原本明亮的客厅,光线似乎都暗淡了几分。
一种若有若无的阴冷气息,开始在房间里弥漫。
正嚣张跋扈的李俊,也似乎察觉到了不对劲。
他下意识地打了个哆嗦,搓了搓胳膊。
“这……这什么鬼天气,怎么突然变冷了?”
他话音刚落,茶几上他刚才放的那个烟灰缸,毫无征兆地,“啪”的一声,自己飞了起来,狠狠地砸在了他对面的墙上。
四分五裂。
李俊吓得“啊”地一声尖叫出来,整个人都跳了起来。
“谁?谁在那儿?!”他惊恐地环顾四周。
屋子里静悄悄的,除了我们两人,再没有第三个人。
我看着他惊慌失措的样子,心里却异常地平静。
我知道,是我那位室友,出手了。
李俊显然也想到了什么,他的脸色瞬间变得惨白,嘴唇哆嗦着,指着我。
“是……是不是你搞的鬼?这房子……这房子果然不净!”
我抱着手臂,冷冷地看着他。
“现在,可以请你出去了吗?”
李俊哪里还敢多待,连滚带爬地冲向门口,拉开门就跑了出去。
走廊里传来他渐行渐远的、惊恐的叫声。
世界终于清静了。
我关上门,靠在门板上,长长地舒了一口气。
然后,我对着空气,由衷地说了一句。
“谢了,室友。
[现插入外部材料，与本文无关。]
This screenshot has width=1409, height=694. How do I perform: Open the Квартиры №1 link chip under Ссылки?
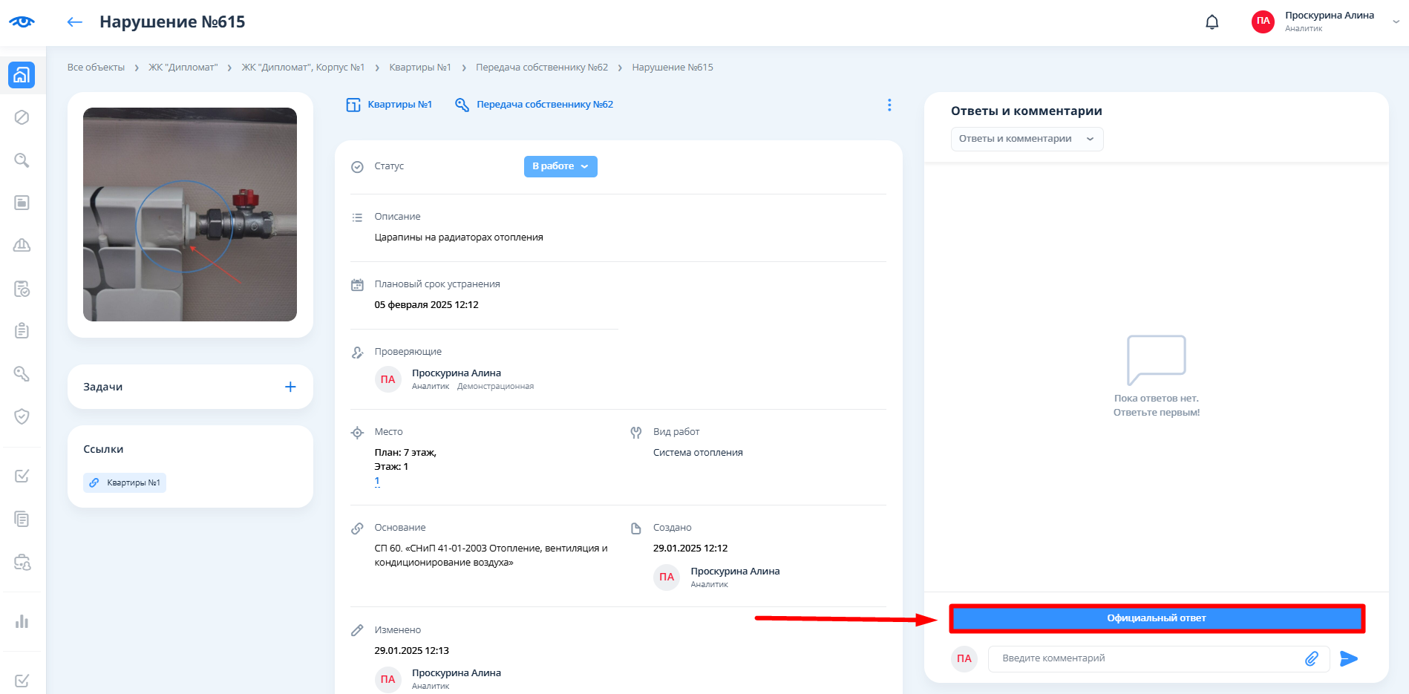click(125, 483)
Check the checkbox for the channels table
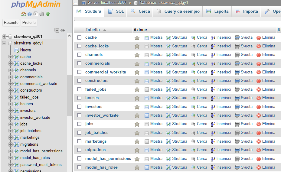The height and width of the screenshot is (172, 281). point(79,55)
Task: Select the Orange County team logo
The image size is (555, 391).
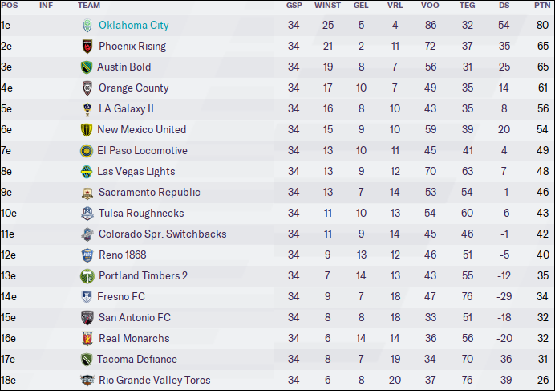Action: pos(87,88)
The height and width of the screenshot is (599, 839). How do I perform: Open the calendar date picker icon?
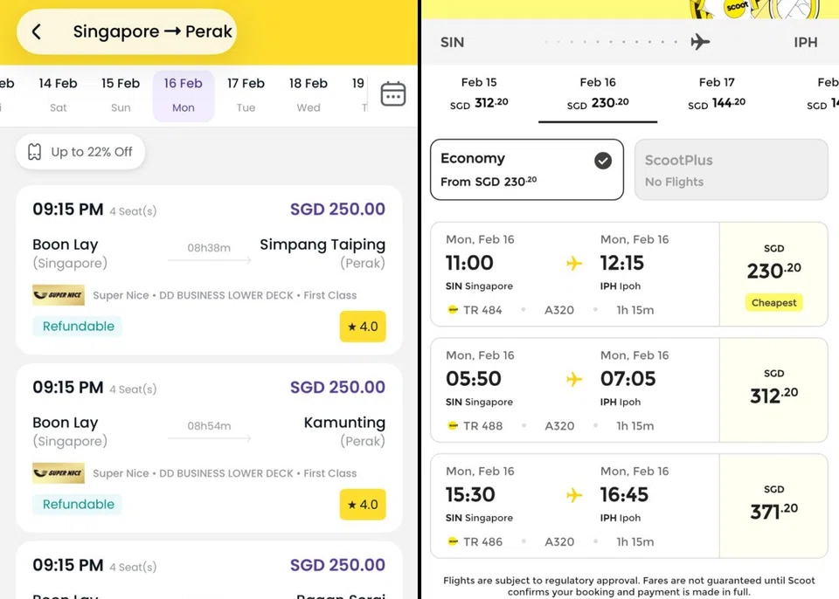392,93
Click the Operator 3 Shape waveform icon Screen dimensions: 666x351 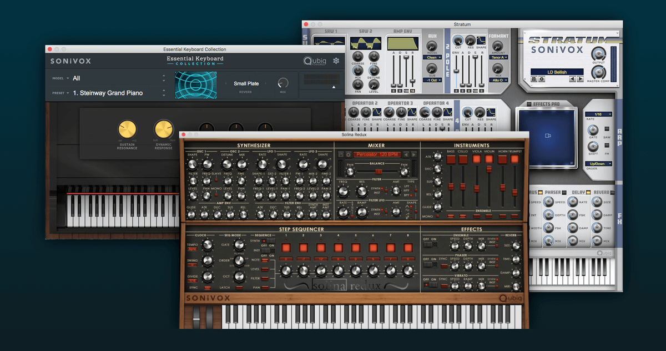click(x=412, y=112)
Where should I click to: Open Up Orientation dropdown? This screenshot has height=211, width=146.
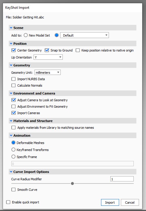tap(48, 57)

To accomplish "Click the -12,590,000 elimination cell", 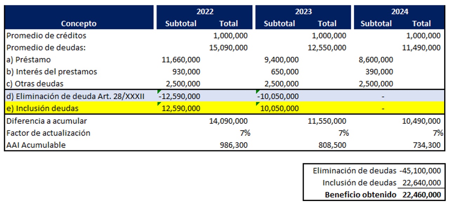I will 179,96.
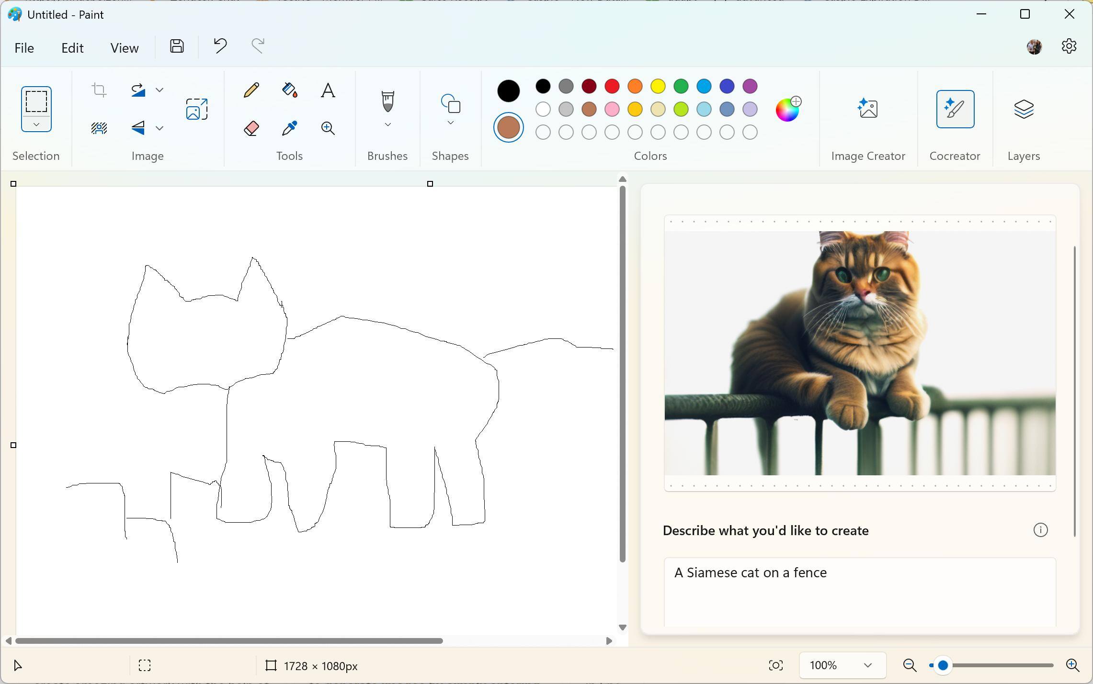Select the Pencil tool

pos(251,90)
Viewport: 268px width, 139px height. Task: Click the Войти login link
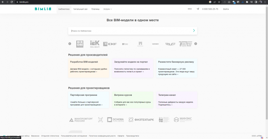pos(226,9)
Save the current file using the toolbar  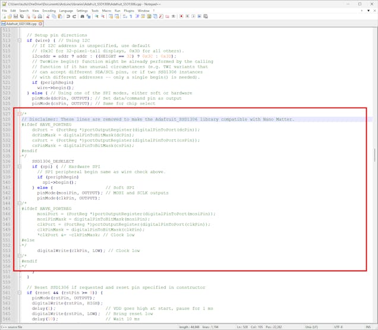[16, 17]
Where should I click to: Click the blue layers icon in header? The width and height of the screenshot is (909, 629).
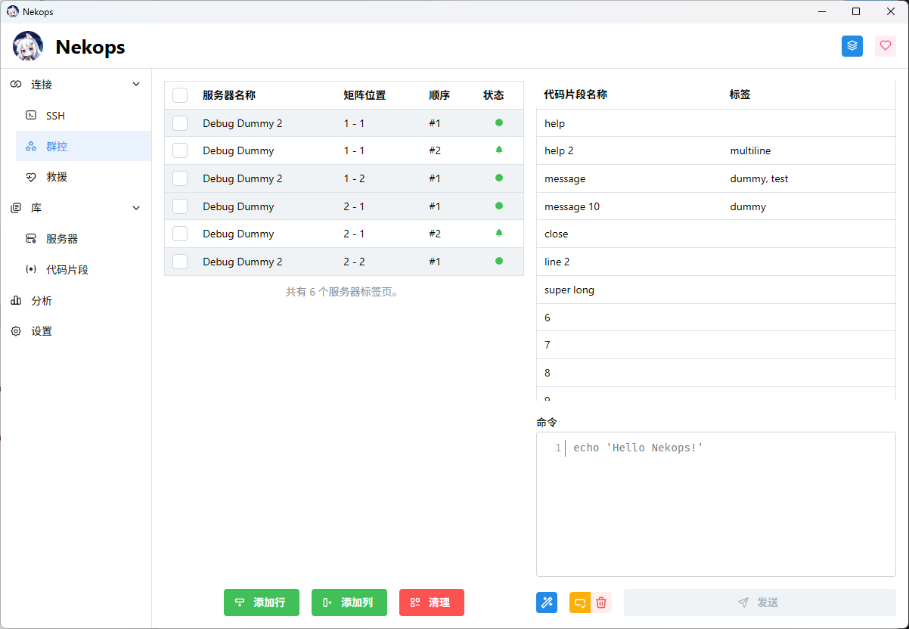tap(852, 46)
”
客厅的灯,像是在回应我一样,轻轻地闪烁了两下。
我笑了。
看来,这场“家庭战争”,我们这个临时组建的“联盟”,旗开得胜。
只是我没想到,李俊的报复,来得这么快。
而且,还带着“专业人士”。
04
第二天一早,李俊又来了。
这次他没敢一个人来。
他身后跟着一个穿着黄色道袍,手拿桃木剑和八卦镜的“大师”。
那大师看起来五十多岁,山羊胡,一脸的高深莫测。
“唐小姐,我劝你还是赶紧搬走吧。”李俊躲在大师身后,色厉内荏地喊道,“我已经请了张大师过来,今天就要把你这屋里的脏东西给收了!”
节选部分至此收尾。